According to the obituaries, different personalities make for good journalists. Articles honored broadcasters for their matter-of-factness as well as emotionality. Numerous obituaries, usually those written by close colleagues or friends, argued that the eccentricities of deceased journalists spawned the kind of journalism they were known for. Even though these kinds of descriptions were similar in detail, different traits were celebrated in different tones in the two countries.
Tenacity, aggressiveness, relentlessness and fearlessness were character traits that were particularly emphasized in USA and not in German obituaries. Bette Orsini, who was known for her investigations on Scientology, was described by one of her former editors as follows: “She was one of the most tenacious—almost ferocious—reporters I have ever worked with during my career ... Every cliche, including the one about the bulldog that gets a hold of an ankle and won’t let go, was true of her” (Meacham 2011). In some cases, evidence for aggressiveness was substantiated by anecdotes of resisting external pressures. They were typically set forth in the lede, as in Daniel Schorr’s obituary in the Times: “Daniel Schorr, whose aggressive reporting over 70 years as a respected broadcast and print journalist brought him into conflict with censors, the Nixon administration and network superiors, died on Friday in Washington” (Hershey 2010).
Another attribute, which occurred in USA but not in German articles, was competitiveness. A former colleague at the Times commemorated Malcolm Browne, an AP journalist who reported about the Vietnam War, as a “’fierce competitor’ but also a friend” (Yardley 2012). The obituary of long-time ABC anchor and reporter Edward Morgan mentions that “he next worked for United Press International on the West Coast, in Hawaii and in Mexico, where he beat the competition in reporting the assassination of Leon Trotsky” (Lambert 1993). Competitiveness or competitive successes were not part of the German obituary discourse. This is in line with one of the key finding of Chap. 5, which is that German reporters perceived competition as inherently problematic while US reporters saw it as a virtue.
German obituaries often described journalists as quiet and reserved. When an author portrayed a journalist as critical, she also emphasized that they were not spiteful. Joachim Neander, a former political correspondent in Bonn and a “chronicler of the last years and days of the old federal republic [before the German reunification]” was described as “never tempted towards chumminess or rowdiness; his style was always defined by generous, elegant distance” (gur 2010).
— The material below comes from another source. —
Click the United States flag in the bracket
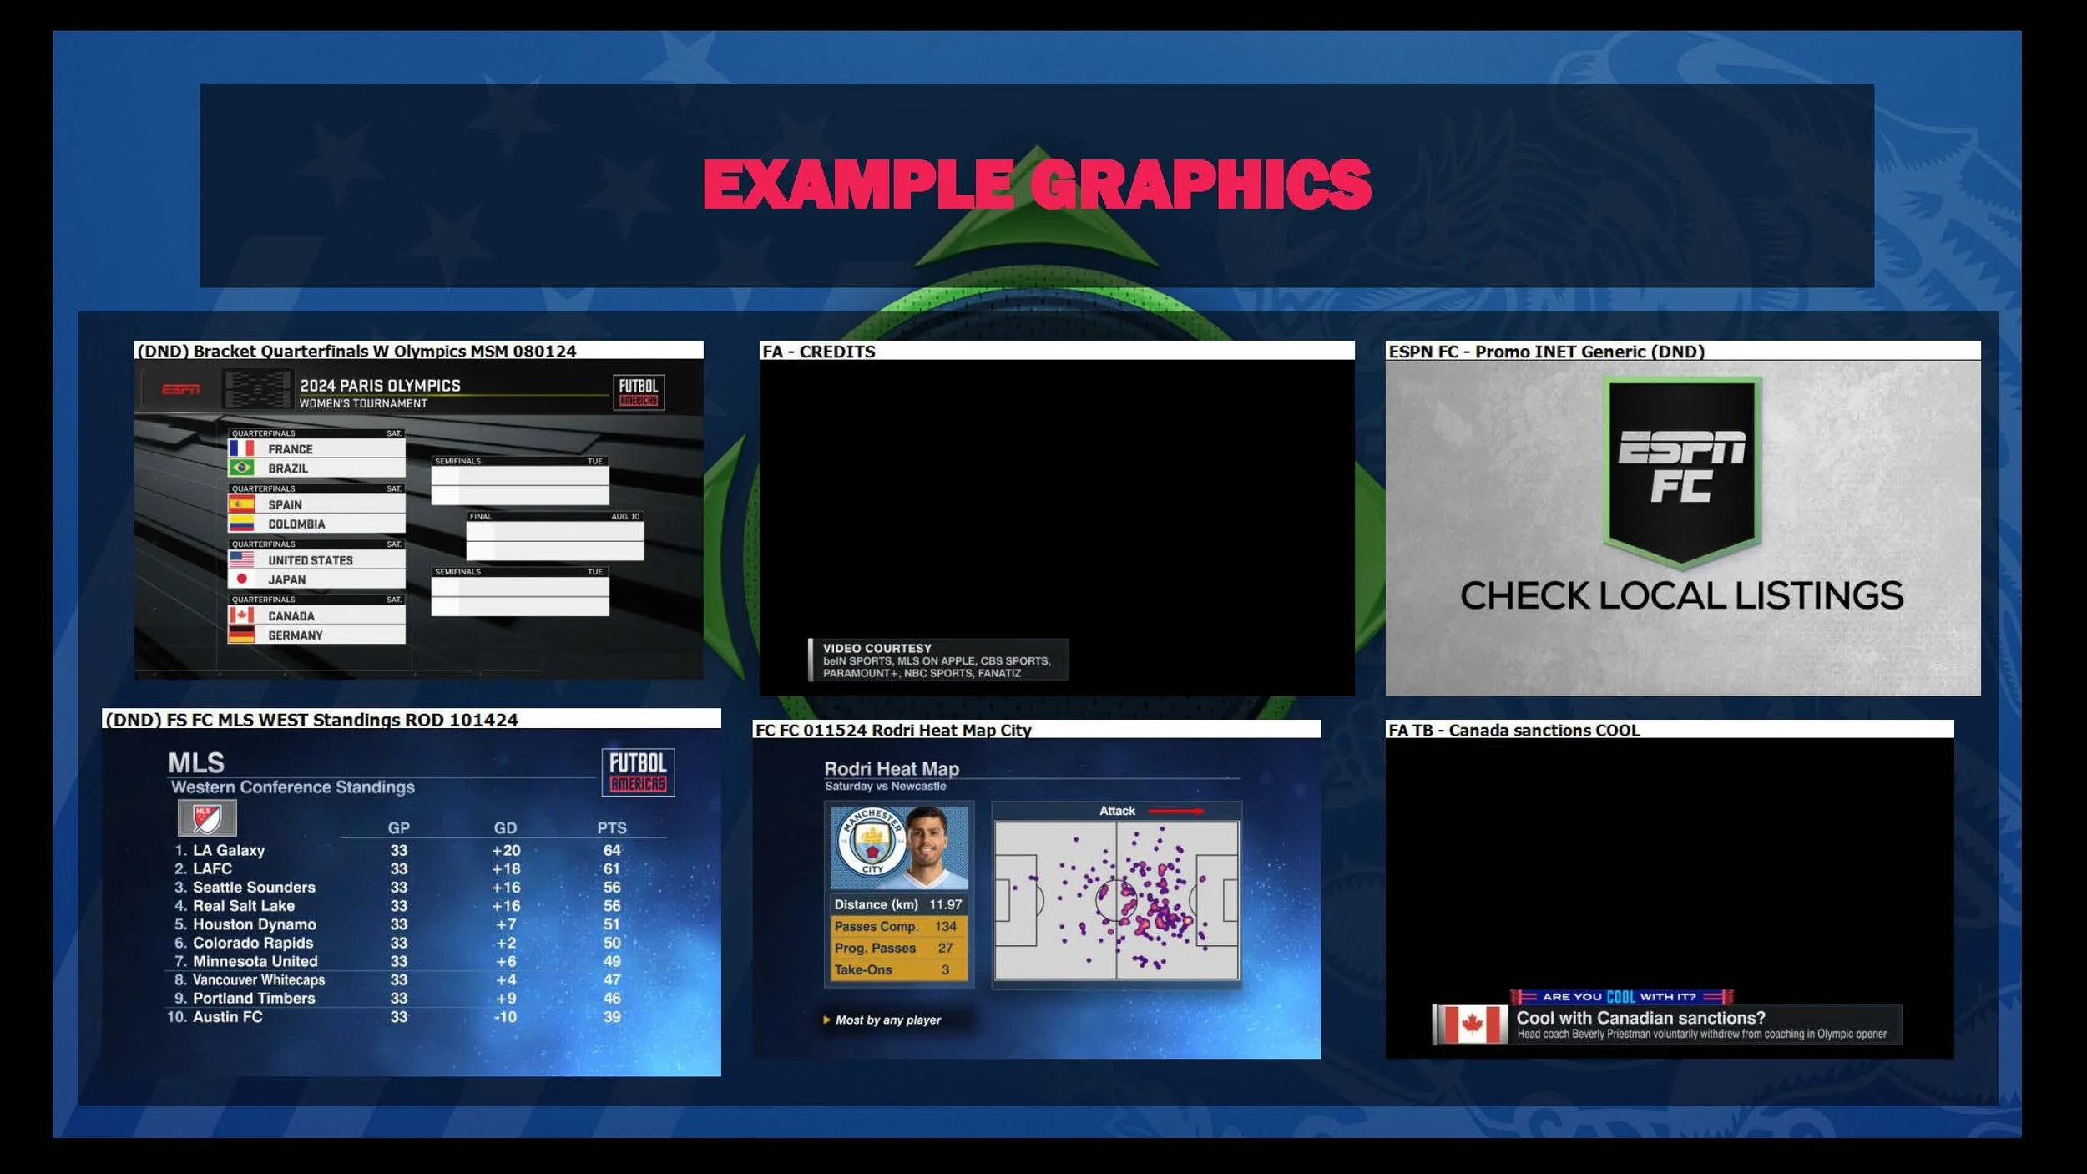This screenshot has height=1174, width=2087. click(242, 559)
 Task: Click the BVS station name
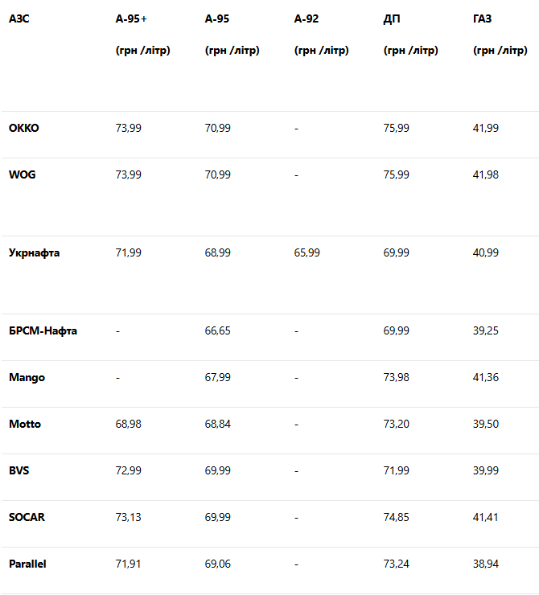point(19,470)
Martin Suskind’s journalistic craft was celebrated and related to his bloodline as the brother of the author of the best-seller Perfume. As a chief editor, “being brash and showing off was not Suskind’s style; he was more concerned with what was in the newspaper he was responsible for rather than himself being represented in it” (sha/ddp/dpa 2009).
Another particularity of German obituaries was that they frequently quoted politicians, especially when the deceased journalist was a political reporter. At Hans Ulrich Kempski’s obsequies, former German chancellor Gerhard Schroder described the former chief reporter of SZ as a “great journalist and a very amiable person” (Kappner and Warta 2008). German obituaries also had a stronger inclination to get to the heart of a person through his or her shortcomings. The lede of Herbert Riehl-Heyse’s obituary, a renowned SZ journalist, could not be a better illustration of this:
Maybe the greatness of a person shows best when he shows weakness. Herbert Riehl-Heyse was often anxious, vain, coquettish. But he has always acknowledged this and expressed something, which most colleagues would only admit under torture: he became a journalist not least in order to “receive attention and to feel important.” (di Lorenzo 2009)
This last quote was taken from a lecture Riehl-Heyse gave at the award of the TWP in 1996. The obit, titled Lob des Eigensinns (Lauding obstinacy), continued in this fashion while remaining deeply respectful of the deceased who “renewed feature writing in Germany,” maintaining that “nobody is able to fill the gap that Herbert Riehl-Heyse left behind” (ibid.). However, there were also less flattering examples to be found. Der Spiegel, for instance, begins commemorating Diether Stolze (DieZeit) as follows: “He was one of those journalists who naturally felt like belonging to the political guild” (Unsigned 1990). The obituary identified as his main defeat that “he had failed in his attempt to turn the liberal paper conservative” (ibid.).
The only US example that focused on negatives character traits to a similar extent was the obituary of former New York Times chief editor A. M. Rosenthal: “Brilliant, passionate, abrasive, a man of dark moods and mercurial temperament, he could coolly evaluate world developments one minute and humble a subordinate for an error in the next” (McFadden 2006). Besides praising his many journalistic accomplishments, above all the publication of the Pentagon Papers against massive pressure from the Nixon White House, the 4329-words Times A1 obituary keeps coming back to Rosenthal’s temper, “stormy outbursts” and “fits of anger” (ibid.).